Andre Cavalcante headshot

André Cavalcante

Associate Professor of Media Studies and WGS

Department of Media Studies
225 Wilson Hall
PO Box 400866
Charlottesville, VA 22904-4866

 

Women, Gender & Sexuality
201 Levering Hall
PO Box 400172
Charlottesville, VA 22904

 
Office Hours: Spring 2024: Wednesdays, 3:30-6:00pm in 225 Wilson Hall, and by appointment

Andre Cavalcante is an associate professor with a dual appointment in the departments of Media Studies and Women, Gender, and Sexuality. Dr. Cavalcante's research explores lesbian, gay, bisexual, transgender and queer (LGBTQ) issues in media.  He also specializes in audience research and the qualitative study of media and everyday life.
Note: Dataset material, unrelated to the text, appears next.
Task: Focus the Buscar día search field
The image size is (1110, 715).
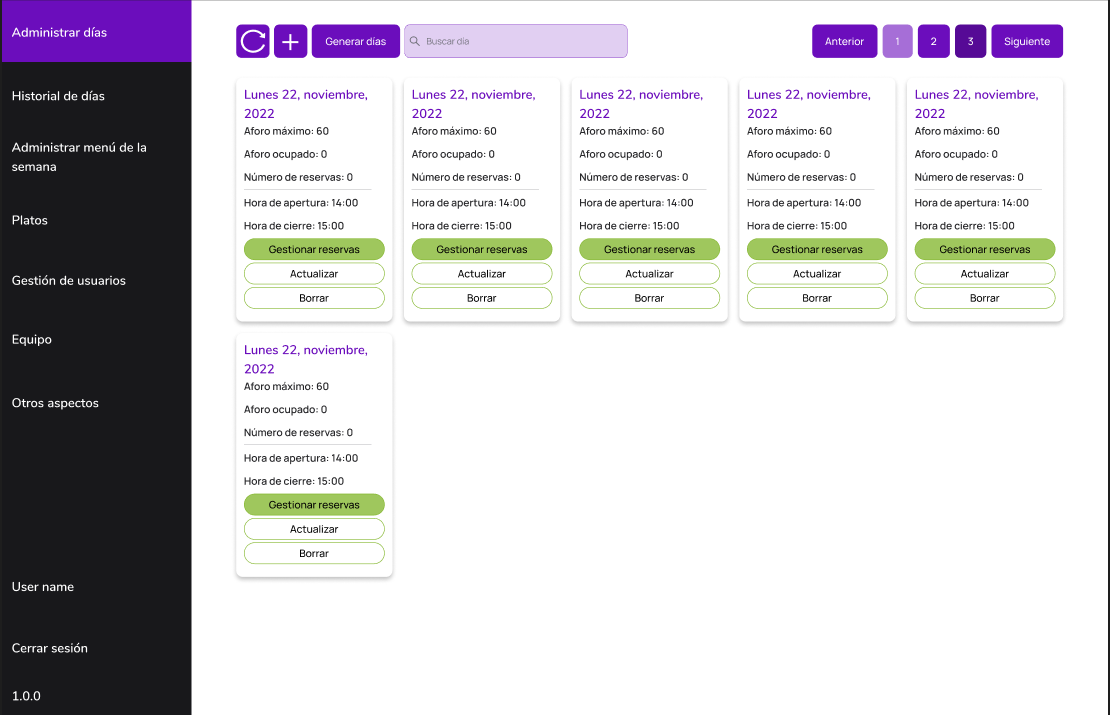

His first book Struggling for Ordinary: Media and Transgender Belonging in Everyday Life (NYU Press) explores how media and technology influence the everyday life experiences of transgender individuals and communities. Informed by in-depth interviews and three years of ethnographic work, it examines the toll that media take on this population along with their resilience in the face of disempowerment. The book uses everyday circumstances to show how media and technology operate as a medium through which transgender individuals are able to cultivate an understanding of their identities, build inhabitable worlds, and achieve the routine affordances of everyday life from which they are often excluded. 

His current book project Life in Purple: Young, Queer, and Connected in the American South extends his research program focusing on the ways media influences the everyday possibilities of LGBTQ individuals and communities. It investigates how emerging media and technology rearticulate the meaning of LGBTQ belonging, community, and politics for young LGBTQ people living in the “purple” states of Virginia and North Carolina, which are on the vanguard of the culture wars and offer a mixed bag of possibilities for LGBTQ college-aged people. 

Dr. Cavalcante’s work has appeared in the journals Television & New MediaCritical Studies in Media Communication, Feminist Media Studies, Communication, Culture and Critique, and in the anthologies Watching While Black: Centering the Television of Black Audiences and Reality Television: Oddities of Culture. He received his PhD from the University of Michigan and his MA and BS from New York University.